Background: The United Network for Organ Sharing system allocates deceased donor kidneys based on the kidney donor profile index (KDPI), stratified as sequences (A ≤ 20%, B > 20-<35%, C ≥ 35-≤85%, and D > 85%), with increasing KDPI associated with decreased graft survival. While health-related quality of life (HRQOL) may improve after transplantation, the effect of donor kidney quality, reflected by KDPI sequence, on post-transplant HRQOL has not been reported.

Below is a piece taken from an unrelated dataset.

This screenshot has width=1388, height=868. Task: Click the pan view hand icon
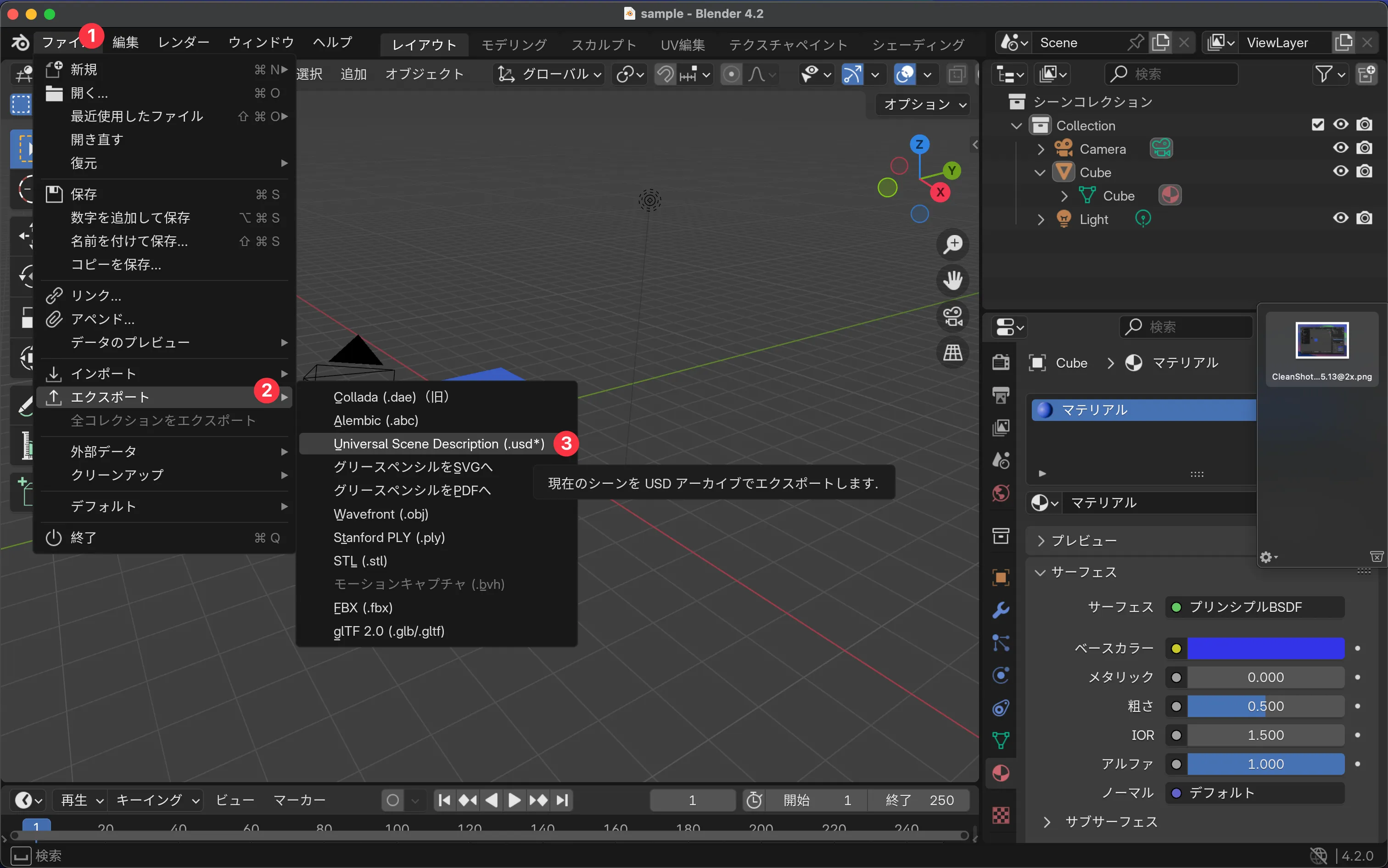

Methods: Health-related quality of life was measured using the eight scales and physical and mental component summaries (PCS, MCS) of the SF-36® Health Survey. Multivariable mixed effects models that adjusted for age, gender, rejection, and previous transplant and analysis of variance methods tested the effects of time and KDPI sequence on post-transplant HRQOL.
Results: A total of 141 waitlisted adults and 505 recipients (>1700 observations) were included. Pretransplant PCS and MCS averaged, respectively, slightly below and within general population norms (GPN; 40-60). At 31 ± 26 months post-transplant, average PCS (41 ± 11) and MCS (51 ± 11), overall and within each KDPI sequence, were within GPN. KDPI sequence was not related to post-transplant HRQOL (P > .134) or its trajectory (interaction P > .163).
Conclusion: Increasing KDPI does not adversely affect the medium-term values and trajectories of HRQOL after kidney transplantation. This may reassure patients and centers when considering using high KDPI kidneys.
Keywords: KDPI; health-related quality of life; kidney allocation system; kidney transplantation; organ utilization.
© 2018 John Wiley & Sons A/S. Published by John Wiley & Sons Ltd.